2章-2
夏菜にとって今まで携帯のアプリは、動画を見るアプリと音楽を聴くアプリ以外ダウンロードすることはなかった。
そもそもネット上で他人と交流すること自体に、抵抗があったからだ。
(まぁ、楽しくなかったらすぐに消せばいっか!)
まるで自分に言い聞かせるように、夏菜は少し頷いて『シルシ』をダウンロードした。
携帯の画面は20秒ほど経つと、ダウンロードの画面から、アプリの起動画面に移行した。

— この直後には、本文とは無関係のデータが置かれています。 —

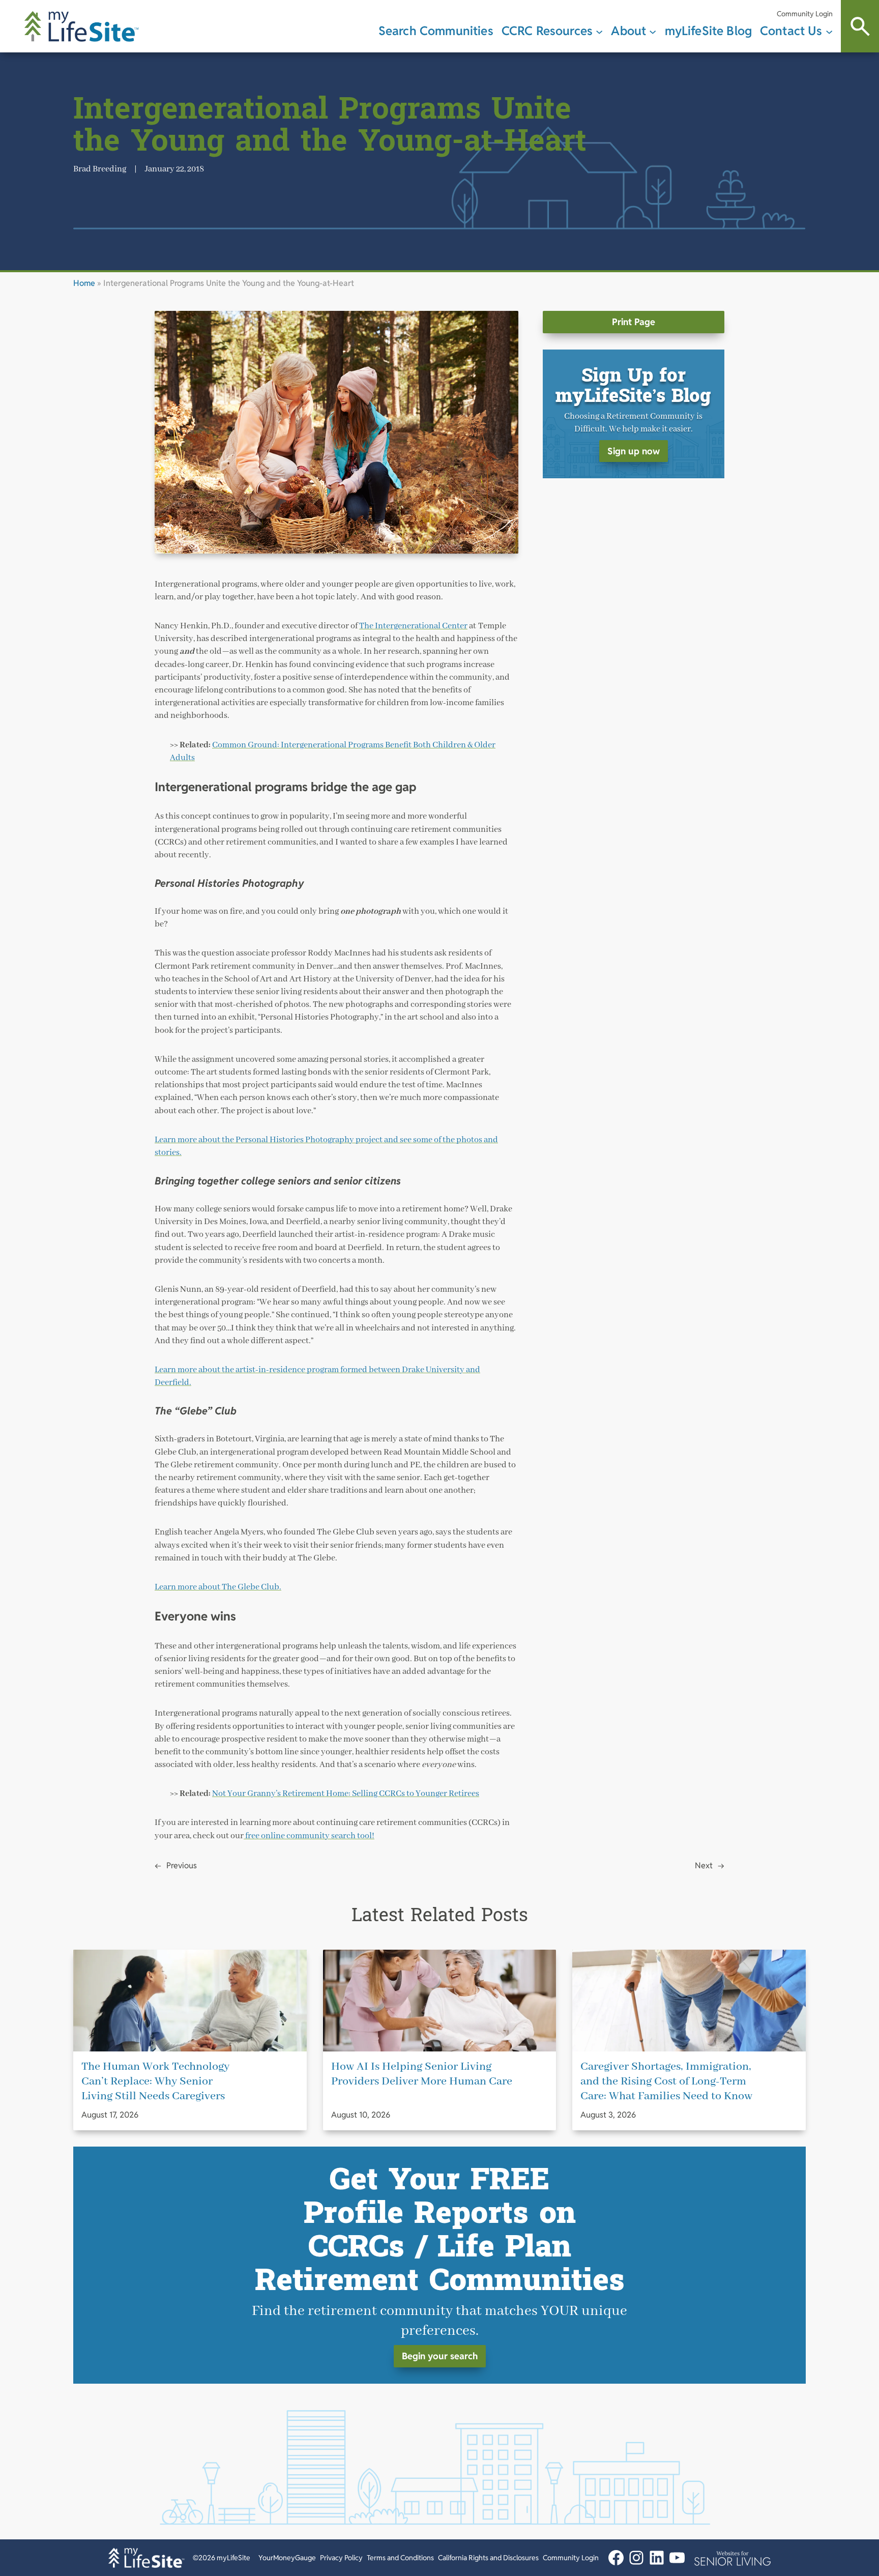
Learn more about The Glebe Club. (218, 1587)
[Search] (860, 26)
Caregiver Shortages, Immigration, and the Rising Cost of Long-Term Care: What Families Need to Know (666, 2081)
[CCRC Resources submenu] (599, 31)
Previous (181, 1865)
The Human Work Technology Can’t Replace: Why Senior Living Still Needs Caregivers (155, 2081)
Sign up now (633, 451)
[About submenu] (652, 31)
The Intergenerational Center (413, 626)
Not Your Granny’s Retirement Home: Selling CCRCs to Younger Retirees (345, 1793)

最初に、ニックネームとパスワード、簡単な自己紹介を入力するページがあった。
「ニックネームかぁ…何にしよう…」
優柔不断な夏菜にとって、このニックネームを決めるということは、想像以上に頭を悩ますことになった。
それはまるで、ケーキ屋に連れて来てもらったものの、数ある種類の中から一つのケーキを選ぶことができない子どものようだった。
自分の好きなキャラクター、色、動物。ありとあらゆるものを想像して入力を試みた。しかし、これといっては、しっくりとくるものはなかった。そして気付くと、失恋の疲れからか、夏菜は携帯を片手に持ったまま眠ってしまっていた。

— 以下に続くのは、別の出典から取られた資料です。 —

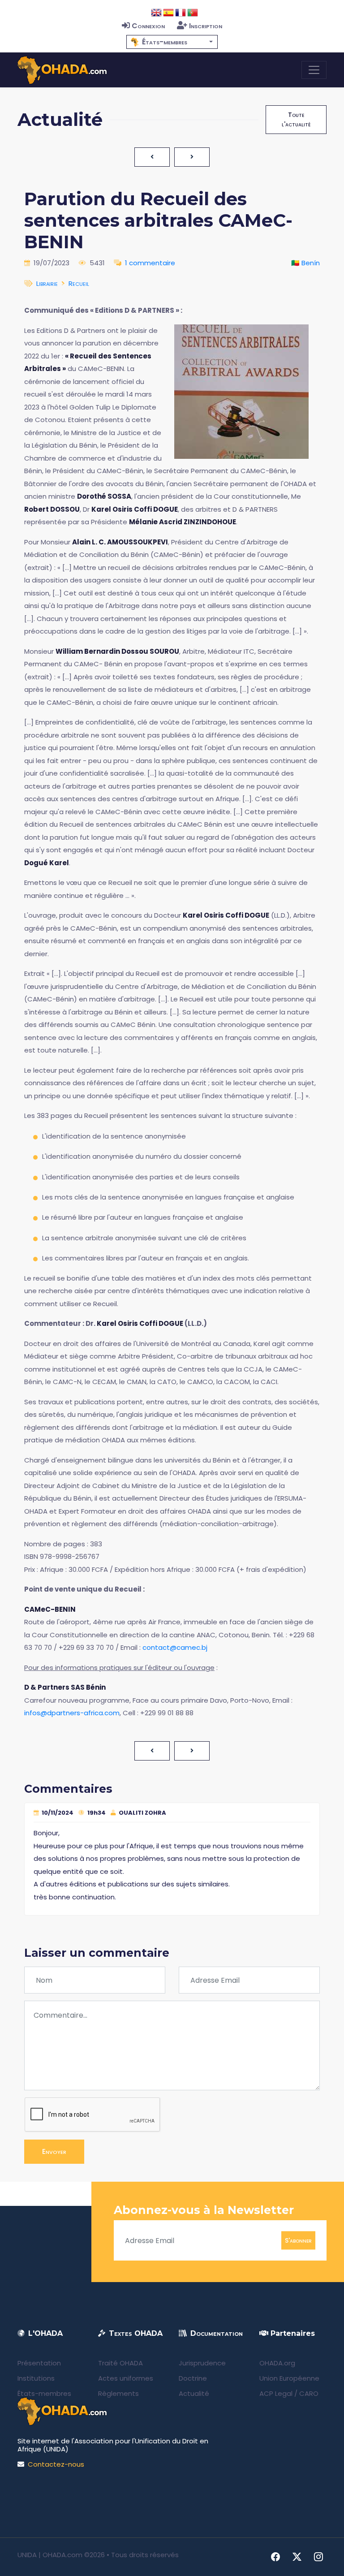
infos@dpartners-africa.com (72, 1712)
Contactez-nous (56, 2464)
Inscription (205, 26)
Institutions (36, 2378)
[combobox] (172, 42)
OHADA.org (277, 2363)
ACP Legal (275, 2393)
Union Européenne (289, 2378)
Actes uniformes (125, 2378)
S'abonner (298, 2240)
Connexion (148, 26)
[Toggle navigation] (314, 70)
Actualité (194, 2393)
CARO (308, 2393)
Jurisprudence (202, 2363)
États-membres (44, 2393)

目が覚めた時には、携帯の時計は午前8時を示していた。
「いけない!仕事の準備しなきゃ!」
夏菜は勢いよく、布団から飛び起きた。そして、最低限の身支度を済ませると、朝ご飯も食べずに家の玄関を飛び出した。
仕事場に着くと、4つ先輩の恵美が開店準備をしていた。
「ギリギリなって、すみませんっ!!」
夏菜は深々と頭を下げた。その勢いで、肩にかけていたクリーム色のトートバッグが地面をこすった。

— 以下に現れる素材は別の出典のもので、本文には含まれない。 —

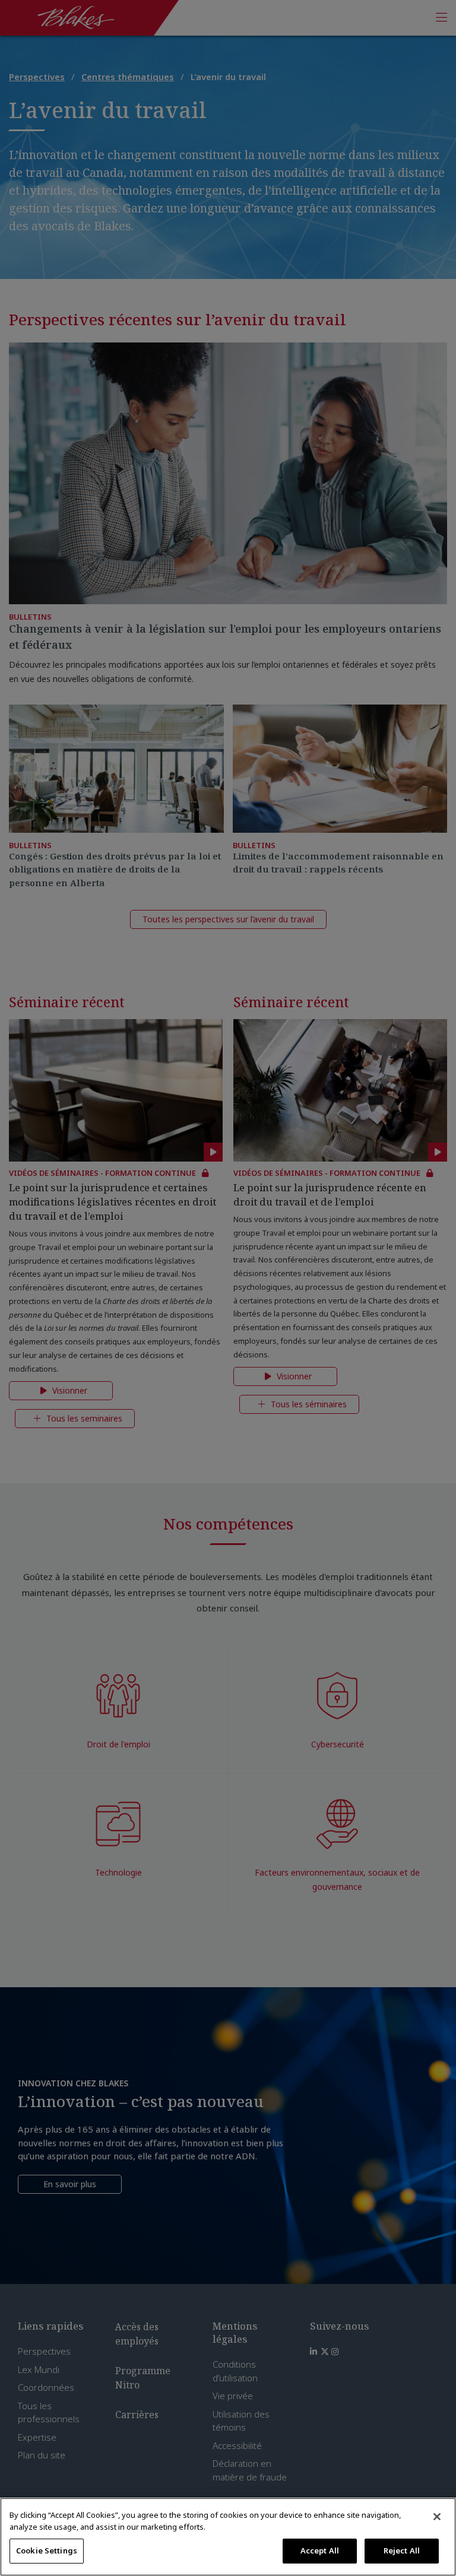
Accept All (319, 2550)
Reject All (402, 2550)
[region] (228, 2537)
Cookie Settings (46, 2550)
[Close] (437, 2517)
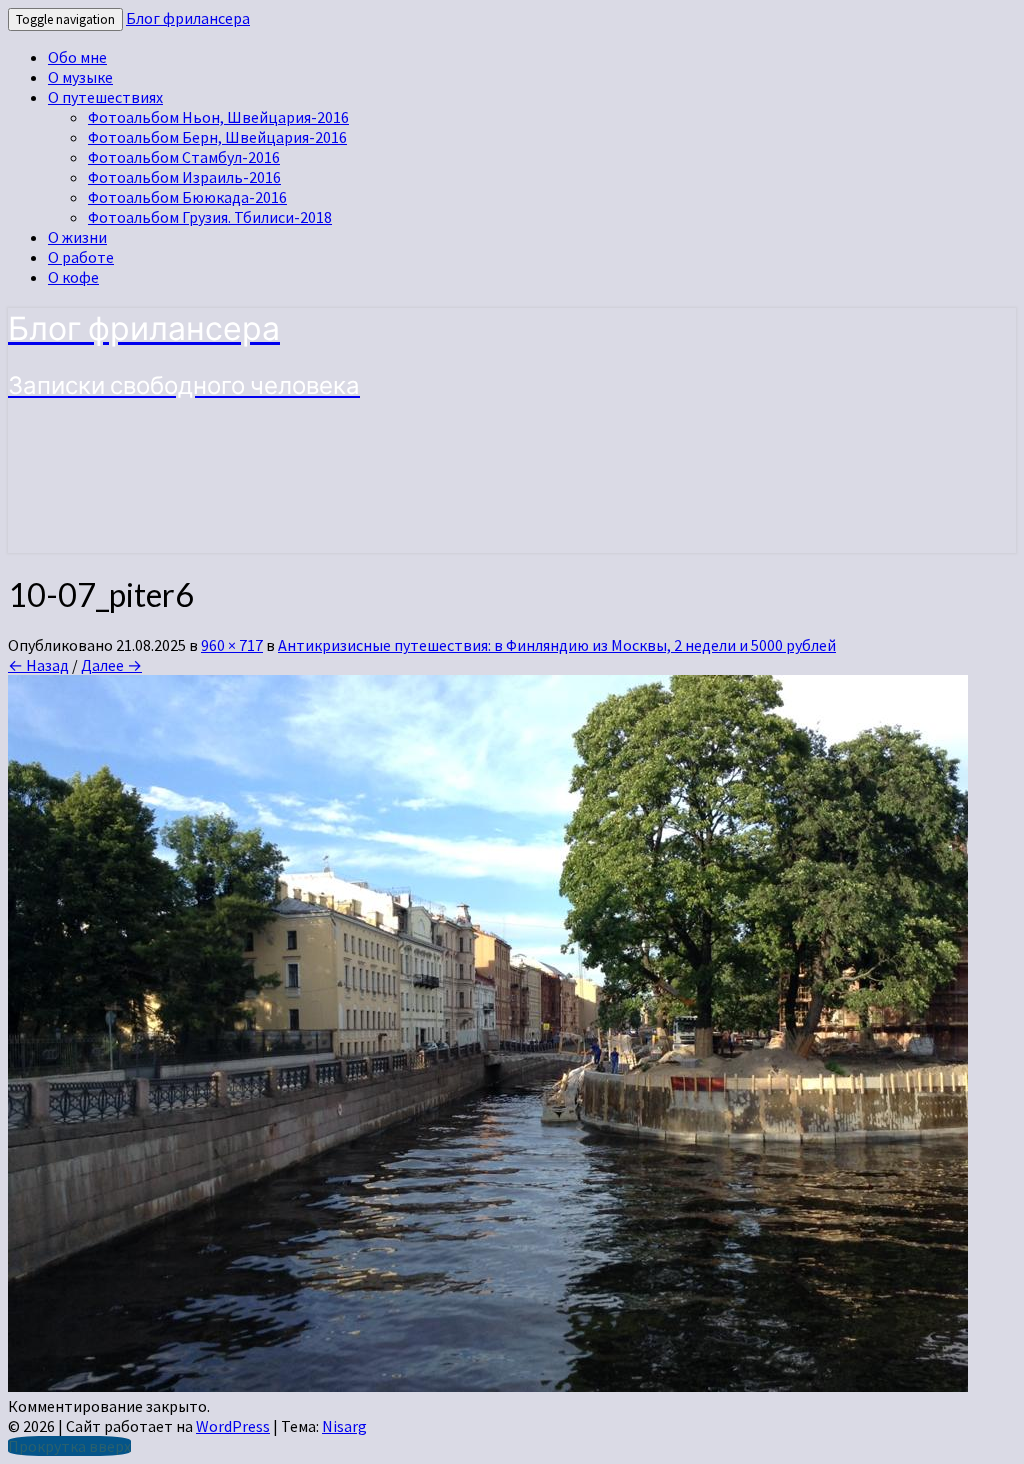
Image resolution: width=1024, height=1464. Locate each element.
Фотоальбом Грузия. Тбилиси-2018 (210, 217)
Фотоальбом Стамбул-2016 (184, 157)
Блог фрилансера (188, 18)
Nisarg (344, 1426)
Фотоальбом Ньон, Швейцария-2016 (218, 117)
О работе (81, 257)
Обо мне (77, 57)
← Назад (38, 665)
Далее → (111, 665)
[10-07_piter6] (488, 1386)
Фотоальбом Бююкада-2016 (187, 197)
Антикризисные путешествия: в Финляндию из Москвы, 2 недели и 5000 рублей (557, 645)
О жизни (77, 237)
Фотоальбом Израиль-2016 (184, 177)
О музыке (80, 77)
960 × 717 (232, 645)
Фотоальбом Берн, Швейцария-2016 (217, 137)
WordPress (233, 1426)
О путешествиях (105, 97)
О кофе (73, 277)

「遅れてくるなんて珍しいじゃん。さては、何か昨日あったんでしょ?
あとで話はゆっくり聞くから、早く制服に着替えておいで!」
恵美は少し意地悪な笑みを浮かべて、レジの後ろにある休憩室を指差した。
夏菜はもう一度頭を下げ、小走りで休憩室に向かった。ドアを開けると、今日品出し予定のダンボールが右の隅に二箱並んでいた。そのうちの一箱は、カッターで上部が開けられていた。
(そういえば、今日は新商品が入荷するんだったけ。)
ふと上から覗き込むと、夏菜の頭に1つの言葉が浮かんだ。
「ルナ…そうだ。ルナにしよう!」
月と満天の星空がプリントされているパッケージをみて、夏菜の頭に咄嗟にその言葉浮かんだ。
忘れないようにと携帯のメモに二文字だけ入力すると、急いで着替えを済ませ、恵美の待つレジへ向かった。